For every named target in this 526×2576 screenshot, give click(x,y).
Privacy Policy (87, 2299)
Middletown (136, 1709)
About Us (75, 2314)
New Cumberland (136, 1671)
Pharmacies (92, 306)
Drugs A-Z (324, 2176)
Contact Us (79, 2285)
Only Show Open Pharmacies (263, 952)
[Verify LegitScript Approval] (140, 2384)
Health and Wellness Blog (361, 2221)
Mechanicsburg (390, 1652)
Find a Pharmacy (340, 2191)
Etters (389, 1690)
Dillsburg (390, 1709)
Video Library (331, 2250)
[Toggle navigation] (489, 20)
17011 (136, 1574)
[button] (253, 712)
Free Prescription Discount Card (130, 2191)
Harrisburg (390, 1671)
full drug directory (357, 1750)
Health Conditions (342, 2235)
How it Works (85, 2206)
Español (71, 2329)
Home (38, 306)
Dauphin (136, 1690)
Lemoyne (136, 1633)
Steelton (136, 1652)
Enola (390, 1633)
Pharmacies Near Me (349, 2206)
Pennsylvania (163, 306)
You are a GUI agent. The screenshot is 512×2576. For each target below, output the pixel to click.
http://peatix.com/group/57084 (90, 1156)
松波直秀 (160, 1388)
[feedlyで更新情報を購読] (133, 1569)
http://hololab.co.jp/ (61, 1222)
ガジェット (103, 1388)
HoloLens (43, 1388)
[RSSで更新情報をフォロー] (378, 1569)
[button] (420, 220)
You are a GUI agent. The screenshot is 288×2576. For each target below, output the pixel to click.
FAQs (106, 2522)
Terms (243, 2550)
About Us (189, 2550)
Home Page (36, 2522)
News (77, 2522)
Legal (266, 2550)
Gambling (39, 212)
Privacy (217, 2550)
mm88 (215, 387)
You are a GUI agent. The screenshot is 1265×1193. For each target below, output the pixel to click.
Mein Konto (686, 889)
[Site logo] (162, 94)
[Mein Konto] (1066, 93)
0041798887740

**Work request:** If a line of the listing contains "target", count it; state the final number and nothing more.

**Result of the exercise:** 4